Les jeux vidéos, une maladie de plus en plus répandue

computer-1845880_640Déjà en 2008, l’Ipsos concluait que 96% des jeunes de 6 à 17 ans jouaient aux jeux vidéos. Autant dire qu’en 2018, on se rapproche encore plus près des 100%. En effet, si l’on prend en compte la diversification des consoles et la multiplication des jeux disponibles sur le marché, le calcul est relativement simple. En outre, les plus jeunes ne sont pas les seuls concernés par ce problème. De grands instituts scientifiques, telle que l’Académie de Médecine, prennent d’ailleurs soin de spécifier que le terme d’addiction ne peut s’appliquer qu’à des individus ayant plus de 18 ans. D’ailleurs, un enfant accro aux jeux ne deviendra pas nécessairement un adulte accro.
Toujours est-il que de plus en plus de personnes prennent plaisir à s’immerger totalement dans un univers déconnecté de la réalité. Cela se fait bien souvent au détriment de la vie réelle qui les attend quand ils lèvent le nez de leur écran.

Les risques encourus par les joueurs compulsifs

L’absence de frontière entre leur vie réelle et la fiction du jeu dans l’esprit de l’individu, reste le problème majeur. De celui-ci découle d’ailleurs tous les autres.
Les soucis psychologiques sont les premiers à remarquer. Ainsi, les adolescents dans l’abus de jeux vidéos – enclins, comme les autres jeunes, à ne pas se restreindre lorsqu’ils se plaisent à faire quelque chose – privilégient bien souvent la manette à l’agenda. Les résultats scolaires chutent tandis que les performances fictives s’améliorent. Une certaine agressivité peut également se développer chez les joueurs, surtout chez ceux qui s’immergent dans des univers violents.

Ainsi, nous remarquons une désensibilisation de ceux qui s’adonnent à ce type de loisirs, désensibilisation entraînant la banalisation des actes violents. L’isolement est bien souvent une autre cause d’un comportement compulsif à l’égard des jeux vidéos : l’écran est préféré à la compagnie des autres.
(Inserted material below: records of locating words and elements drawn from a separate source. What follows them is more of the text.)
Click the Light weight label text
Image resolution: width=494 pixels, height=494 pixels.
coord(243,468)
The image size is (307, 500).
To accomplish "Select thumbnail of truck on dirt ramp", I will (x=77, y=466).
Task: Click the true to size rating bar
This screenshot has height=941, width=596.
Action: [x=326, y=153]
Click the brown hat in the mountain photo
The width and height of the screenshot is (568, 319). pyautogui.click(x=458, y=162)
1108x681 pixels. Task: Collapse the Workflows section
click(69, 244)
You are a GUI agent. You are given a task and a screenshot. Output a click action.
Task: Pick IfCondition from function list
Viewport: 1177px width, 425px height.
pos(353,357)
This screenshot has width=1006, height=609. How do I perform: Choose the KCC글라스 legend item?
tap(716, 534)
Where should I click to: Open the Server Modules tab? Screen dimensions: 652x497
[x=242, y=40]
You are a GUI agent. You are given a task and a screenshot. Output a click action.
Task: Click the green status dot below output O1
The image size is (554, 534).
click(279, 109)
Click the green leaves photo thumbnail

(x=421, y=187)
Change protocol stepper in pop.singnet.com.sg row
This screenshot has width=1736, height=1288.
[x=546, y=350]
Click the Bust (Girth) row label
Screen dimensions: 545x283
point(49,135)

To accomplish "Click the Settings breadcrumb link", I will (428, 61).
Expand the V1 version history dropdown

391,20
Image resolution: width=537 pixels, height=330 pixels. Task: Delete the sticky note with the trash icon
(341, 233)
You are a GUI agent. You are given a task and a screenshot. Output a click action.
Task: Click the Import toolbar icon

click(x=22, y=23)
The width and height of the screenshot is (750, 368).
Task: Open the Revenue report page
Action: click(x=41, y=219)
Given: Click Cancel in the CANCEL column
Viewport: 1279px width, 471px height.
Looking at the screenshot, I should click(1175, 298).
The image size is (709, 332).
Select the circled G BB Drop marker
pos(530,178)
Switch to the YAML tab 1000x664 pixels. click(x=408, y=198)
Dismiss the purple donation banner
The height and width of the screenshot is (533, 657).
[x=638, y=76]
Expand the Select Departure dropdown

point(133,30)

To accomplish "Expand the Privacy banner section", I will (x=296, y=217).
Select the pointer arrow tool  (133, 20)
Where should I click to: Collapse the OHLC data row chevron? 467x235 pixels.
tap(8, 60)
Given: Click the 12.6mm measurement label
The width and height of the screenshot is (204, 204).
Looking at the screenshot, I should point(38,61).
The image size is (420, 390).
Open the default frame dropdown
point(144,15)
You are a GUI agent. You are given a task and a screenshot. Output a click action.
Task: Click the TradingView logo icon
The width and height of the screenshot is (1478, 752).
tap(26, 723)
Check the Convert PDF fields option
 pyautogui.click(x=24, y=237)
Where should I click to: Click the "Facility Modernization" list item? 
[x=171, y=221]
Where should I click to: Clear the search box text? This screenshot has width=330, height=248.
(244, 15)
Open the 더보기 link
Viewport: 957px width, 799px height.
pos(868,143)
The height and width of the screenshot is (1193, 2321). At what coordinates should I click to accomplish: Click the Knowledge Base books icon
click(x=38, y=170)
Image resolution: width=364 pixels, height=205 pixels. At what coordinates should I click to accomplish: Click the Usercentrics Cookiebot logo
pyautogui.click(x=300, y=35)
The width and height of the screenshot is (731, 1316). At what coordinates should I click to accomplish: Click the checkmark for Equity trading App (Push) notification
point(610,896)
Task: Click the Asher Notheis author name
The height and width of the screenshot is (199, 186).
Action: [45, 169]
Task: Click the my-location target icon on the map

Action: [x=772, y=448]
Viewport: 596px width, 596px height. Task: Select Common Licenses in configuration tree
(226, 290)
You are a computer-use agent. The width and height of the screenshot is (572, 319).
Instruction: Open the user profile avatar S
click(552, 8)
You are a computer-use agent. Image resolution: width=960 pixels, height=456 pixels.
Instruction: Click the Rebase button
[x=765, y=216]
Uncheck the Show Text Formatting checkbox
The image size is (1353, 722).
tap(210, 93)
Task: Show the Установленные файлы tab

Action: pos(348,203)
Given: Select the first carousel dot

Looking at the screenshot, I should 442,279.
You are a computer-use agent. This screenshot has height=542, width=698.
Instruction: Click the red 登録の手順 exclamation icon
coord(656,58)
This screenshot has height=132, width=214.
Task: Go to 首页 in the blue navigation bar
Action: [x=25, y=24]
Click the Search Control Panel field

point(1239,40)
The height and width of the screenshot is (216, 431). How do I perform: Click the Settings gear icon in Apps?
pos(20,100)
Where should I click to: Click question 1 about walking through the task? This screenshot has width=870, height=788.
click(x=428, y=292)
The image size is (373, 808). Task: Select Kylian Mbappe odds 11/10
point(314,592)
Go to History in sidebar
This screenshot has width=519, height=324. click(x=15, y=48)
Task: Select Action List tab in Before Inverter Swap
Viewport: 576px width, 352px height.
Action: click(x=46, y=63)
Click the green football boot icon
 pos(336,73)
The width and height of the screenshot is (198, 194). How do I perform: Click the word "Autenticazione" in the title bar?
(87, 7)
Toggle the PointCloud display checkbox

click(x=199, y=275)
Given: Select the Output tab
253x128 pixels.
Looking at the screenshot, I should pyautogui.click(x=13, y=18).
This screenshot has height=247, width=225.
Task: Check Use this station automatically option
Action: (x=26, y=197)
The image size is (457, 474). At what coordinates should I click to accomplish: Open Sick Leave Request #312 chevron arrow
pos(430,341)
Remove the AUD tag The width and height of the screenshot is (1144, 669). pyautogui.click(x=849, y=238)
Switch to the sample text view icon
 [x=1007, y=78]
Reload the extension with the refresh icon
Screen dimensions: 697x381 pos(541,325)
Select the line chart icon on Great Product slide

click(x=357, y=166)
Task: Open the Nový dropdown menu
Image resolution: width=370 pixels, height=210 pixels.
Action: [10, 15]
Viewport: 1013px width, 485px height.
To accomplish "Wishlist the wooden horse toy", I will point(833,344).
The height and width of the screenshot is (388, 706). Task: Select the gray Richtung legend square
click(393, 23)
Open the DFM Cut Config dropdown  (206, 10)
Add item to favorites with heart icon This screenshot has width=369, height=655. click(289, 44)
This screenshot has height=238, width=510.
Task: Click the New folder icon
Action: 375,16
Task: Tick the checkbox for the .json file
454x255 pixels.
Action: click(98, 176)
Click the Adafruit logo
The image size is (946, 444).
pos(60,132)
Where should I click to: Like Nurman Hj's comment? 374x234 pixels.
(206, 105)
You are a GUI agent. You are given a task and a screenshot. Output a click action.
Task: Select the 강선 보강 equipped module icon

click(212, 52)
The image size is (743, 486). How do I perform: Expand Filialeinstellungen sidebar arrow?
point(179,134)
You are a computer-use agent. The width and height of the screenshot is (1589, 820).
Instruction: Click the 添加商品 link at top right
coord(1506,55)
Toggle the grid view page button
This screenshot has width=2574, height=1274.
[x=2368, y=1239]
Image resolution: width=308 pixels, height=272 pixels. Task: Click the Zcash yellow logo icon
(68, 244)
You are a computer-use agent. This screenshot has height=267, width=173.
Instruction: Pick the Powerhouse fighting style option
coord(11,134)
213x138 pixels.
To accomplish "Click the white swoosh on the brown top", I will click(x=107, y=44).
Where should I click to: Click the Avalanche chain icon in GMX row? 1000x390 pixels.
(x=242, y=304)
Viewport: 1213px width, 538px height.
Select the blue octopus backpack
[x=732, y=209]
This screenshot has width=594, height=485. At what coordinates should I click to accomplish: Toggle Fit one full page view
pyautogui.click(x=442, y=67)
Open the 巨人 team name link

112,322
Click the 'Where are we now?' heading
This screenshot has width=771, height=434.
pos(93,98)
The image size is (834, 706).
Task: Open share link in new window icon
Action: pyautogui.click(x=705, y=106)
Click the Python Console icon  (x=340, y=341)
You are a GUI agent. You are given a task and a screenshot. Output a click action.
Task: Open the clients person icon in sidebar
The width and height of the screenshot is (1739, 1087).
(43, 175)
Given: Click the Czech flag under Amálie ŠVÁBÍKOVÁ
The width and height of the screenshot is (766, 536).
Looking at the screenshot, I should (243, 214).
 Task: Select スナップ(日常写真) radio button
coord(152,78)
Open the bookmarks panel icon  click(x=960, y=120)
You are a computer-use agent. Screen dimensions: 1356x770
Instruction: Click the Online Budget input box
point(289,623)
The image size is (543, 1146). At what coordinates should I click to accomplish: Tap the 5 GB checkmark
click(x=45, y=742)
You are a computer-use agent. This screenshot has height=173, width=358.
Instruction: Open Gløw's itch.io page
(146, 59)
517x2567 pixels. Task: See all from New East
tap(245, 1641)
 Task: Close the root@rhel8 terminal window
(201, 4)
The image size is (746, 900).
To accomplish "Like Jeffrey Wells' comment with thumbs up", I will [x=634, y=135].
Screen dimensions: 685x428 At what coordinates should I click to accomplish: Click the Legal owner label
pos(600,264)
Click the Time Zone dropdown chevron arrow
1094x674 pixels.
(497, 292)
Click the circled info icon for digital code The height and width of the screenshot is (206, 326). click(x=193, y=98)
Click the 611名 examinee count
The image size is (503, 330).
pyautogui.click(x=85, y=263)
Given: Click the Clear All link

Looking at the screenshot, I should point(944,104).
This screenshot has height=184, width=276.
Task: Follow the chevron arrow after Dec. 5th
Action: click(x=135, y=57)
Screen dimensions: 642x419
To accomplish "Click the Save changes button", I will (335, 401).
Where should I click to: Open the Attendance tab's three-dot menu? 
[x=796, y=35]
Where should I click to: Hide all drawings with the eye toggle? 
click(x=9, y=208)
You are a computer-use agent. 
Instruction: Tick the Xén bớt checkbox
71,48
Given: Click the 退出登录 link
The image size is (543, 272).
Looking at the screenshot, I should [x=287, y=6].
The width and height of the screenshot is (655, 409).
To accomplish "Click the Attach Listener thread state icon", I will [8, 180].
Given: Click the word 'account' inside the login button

Des symptômes rappelant ceux de la dépression peuvent aussi se développer.

Les jeux vidéos peuvent être à l’origine de problèmes physiques, selon cette source.
Le fait de passer des heures sur un écran abime les yeux, l’usage des manettes peut provoquer des douleurs au niveau des pouces, la Wii peut être la cause de tendinites… De nombreux joueurs addicts prennent du poids, ignorant totalement leur vie réelle, et négligeant ainsi leur alimentation et leur hygiène de vie.

Comment tenter de palier à ces risques ?

Pour les jeunes, les parents restent les acteurs les plus efficaces pour résoudre ce comportement addictif. Grâce à un accompagnement, à de la prévention, à des mesures punitives, ils peuvent en effet aider à prévenir les risques.
Pour les autres, des centres de désintoxication se développent – un a notamment la côte à Amsterdam, et accueille de plus en plus de joueurs dans l’abus. Des psychologues spécialisés s’installent aussi et sont susceptibles d’apporter une aide à ces individus proches de l’insociabilité.